We have for the most part graduated from a performance based Christian parenting model to a heart based Christian parenting model. Almost everyone in my Christian circles (which are varied) over the last decade or so has gotten that external conformity apart from internal heart change is of no value. But we still often attempt to change the HEART by external pressure. Through guilt, manipulation, or shame. “Look at ALL God has done for you! Why don’t you love Him? Why aren’t you obeying Him? He’s so wonderful and you’re just a worm. Your heart is wicked.” We’re trying to get to our kids’ heart, but we’re using the same old tactics legalists use to change externals. Guilt. Shame. Manipulation.
If you feel threatened by what you view of as grace based libertarianism (which actually is a meaningless term), it’s likely because you don’t really believe that grace works and that it’s what is required by you.

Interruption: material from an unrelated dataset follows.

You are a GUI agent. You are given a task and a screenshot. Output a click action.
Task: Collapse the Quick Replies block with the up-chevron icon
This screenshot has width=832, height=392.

If that’s the case, go reread Luke 6 and ask yourself if it’s relevant to your children. But even if you are convicted that you do need to parent with grace (as I am), it doesn’t mean you do it consistently in the moment.
Perhaps you simply failed in the moment. You very much wanted to patiently disciple your children in the direction that God is taking them, but instead you got angry at where they were in the moment. I’m there on a regular basis. I am learning that the gospel equips me to deal with this without shame or condemnation. I face it and correct it. And I have hope that this response won’t always characterize me.
Maybe you did it right, and it still fell apart. Or there wasn’t any perceptable change at all. You’re not sure if your reactions were right or wrong, and you see no noticeable good results one way or the other. What is the point of responding patiently in grace if it doesn’t fix the problem immediately? God’s long term view for His children equips you to deal with this without bitterness or the loss of hope. The gospel gifts you with perseverance and confidence in the eternal results.
I Cor. 13:7-8 Love bears all things, believes all things, hopes all things, endures all things. Love never ends.